**Data excerpts:**

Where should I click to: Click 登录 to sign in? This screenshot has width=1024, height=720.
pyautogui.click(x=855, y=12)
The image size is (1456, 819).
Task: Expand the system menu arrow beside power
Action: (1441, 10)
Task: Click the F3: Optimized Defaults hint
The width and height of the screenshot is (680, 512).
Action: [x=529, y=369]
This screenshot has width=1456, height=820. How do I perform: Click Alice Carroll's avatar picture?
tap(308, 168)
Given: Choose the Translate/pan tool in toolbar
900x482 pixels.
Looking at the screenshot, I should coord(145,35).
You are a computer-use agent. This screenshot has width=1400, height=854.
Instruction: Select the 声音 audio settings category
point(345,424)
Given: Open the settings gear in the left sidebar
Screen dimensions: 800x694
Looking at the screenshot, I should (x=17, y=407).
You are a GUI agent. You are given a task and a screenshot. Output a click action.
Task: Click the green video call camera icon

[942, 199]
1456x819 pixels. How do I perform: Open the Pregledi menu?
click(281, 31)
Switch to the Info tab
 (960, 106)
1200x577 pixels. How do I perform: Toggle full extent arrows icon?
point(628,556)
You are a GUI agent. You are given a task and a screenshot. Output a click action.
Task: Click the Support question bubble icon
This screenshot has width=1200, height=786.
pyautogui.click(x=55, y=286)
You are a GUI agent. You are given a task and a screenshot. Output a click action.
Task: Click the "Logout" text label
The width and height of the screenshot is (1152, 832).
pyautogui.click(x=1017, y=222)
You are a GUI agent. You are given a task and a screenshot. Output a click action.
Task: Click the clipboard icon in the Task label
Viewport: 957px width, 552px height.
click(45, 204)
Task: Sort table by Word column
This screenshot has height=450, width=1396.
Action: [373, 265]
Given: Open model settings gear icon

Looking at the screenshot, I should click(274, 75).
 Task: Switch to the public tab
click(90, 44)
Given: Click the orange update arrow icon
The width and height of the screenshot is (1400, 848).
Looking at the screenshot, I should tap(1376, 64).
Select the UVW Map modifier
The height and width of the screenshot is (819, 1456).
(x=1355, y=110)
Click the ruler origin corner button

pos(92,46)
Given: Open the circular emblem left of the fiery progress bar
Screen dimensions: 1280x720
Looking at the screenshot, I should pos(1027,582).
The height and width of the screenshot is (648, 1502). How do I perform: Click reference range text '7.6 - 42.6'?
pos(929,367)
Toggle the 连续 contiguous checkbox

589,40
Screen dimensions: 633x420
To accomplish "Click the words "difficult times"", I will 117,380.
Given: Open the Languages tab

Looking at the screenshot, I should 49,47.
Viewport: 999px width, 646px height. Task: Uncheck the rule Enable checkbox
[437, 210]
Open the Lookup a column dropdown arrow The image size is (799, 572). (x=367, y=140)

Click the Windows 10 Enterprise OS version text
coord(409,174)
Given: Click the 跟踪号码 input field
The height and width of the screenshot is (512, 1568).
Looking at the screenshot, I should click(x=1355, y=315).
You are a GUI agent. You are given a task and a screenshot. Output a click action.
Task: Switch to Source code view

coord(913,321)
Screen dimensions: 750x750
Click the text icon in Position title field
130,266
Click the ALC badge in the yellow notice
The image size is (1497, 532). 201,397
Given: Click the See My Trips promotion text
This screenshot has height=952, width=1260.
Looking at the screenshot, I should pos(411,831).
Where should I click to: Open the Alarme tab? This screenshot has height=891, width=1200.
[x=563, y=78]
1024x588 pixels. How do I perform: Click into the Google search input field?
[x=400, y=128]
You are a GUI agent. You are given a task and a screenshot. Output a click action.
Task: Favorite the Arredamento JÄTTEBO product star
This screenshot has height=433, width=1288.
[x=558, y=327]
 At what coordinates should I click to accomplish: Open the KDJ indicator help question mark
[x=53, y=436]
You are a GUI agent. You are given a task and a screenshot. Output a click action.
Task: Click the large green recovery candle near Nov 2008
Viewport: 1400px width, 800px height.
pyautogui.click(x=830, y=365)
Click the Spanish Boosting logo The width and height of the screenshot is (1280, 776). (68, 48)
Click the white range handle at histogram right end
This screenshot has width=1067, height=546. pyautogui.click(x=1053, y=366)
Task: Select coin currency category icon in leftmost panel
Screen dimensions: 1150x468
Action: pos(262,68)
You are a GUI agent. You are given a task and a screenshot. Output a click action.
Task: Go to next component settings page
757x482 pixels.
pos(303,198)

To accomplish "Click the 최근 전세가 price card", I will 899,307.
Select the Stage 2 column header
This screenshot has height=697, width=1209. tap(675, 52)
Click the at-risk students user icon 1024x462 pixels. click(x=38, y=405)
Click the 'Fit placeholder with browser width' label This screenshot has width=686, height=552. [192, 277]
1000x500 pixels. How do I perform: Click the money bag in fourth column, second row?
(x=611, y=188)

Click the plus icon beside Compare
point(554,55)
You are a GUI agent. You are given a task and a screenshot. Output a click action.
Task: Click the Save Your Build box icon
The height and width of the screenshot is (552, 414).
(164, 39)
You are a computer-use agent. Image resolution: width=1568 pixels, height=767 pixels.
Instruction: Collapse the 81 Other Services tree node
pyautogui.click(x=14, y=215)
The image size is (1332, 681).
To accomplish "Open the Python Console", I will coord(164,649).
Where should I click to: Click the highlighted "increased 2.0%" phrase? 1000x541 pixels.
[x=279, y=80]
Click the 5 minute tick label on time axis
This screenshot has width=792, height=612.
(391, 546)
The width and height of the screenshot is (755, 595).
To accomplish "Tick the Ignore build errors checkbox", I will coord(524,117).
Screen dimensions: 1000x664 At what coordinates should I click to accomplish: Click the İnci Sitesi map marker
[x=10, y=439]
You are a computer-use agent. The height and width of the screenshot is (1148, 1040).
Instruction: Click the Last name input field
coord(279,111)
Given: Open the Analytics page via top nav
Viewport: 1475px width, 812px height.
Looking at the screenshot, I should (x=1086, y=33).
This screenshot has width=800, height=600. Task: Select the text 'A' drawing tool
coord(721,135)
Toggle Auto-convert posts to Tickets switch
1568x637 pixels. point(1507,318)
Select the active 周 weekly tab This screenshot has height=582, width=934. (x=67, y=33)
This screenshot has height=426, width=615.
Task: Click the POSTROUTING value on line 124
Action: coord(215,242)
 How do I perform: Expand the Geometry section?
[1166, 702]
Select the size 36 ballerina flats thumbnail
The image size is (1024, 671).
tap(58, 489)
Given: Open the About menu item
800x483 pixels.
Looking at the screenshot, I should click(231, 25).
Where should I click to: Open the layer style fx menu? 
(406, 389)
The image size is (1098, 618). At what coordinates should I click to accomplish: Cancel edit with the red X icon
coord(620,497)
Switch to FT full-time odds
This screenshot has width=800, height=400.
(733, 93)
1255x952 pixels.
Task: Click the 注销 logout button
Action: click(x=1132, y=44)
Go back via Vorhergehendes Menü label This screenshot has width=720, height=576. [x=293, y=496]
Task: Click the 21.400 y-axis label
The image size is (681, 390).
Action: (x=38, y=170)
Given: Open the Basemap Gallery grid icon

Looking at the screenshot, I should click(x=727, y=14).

**ASSIGNMENT:** The lines that contain the word "axis" are wanted; copy each of them from the records.

**ANSWER:**
Click the 5 minute tick label on time axis
Task: Click the 21.400 y-axis label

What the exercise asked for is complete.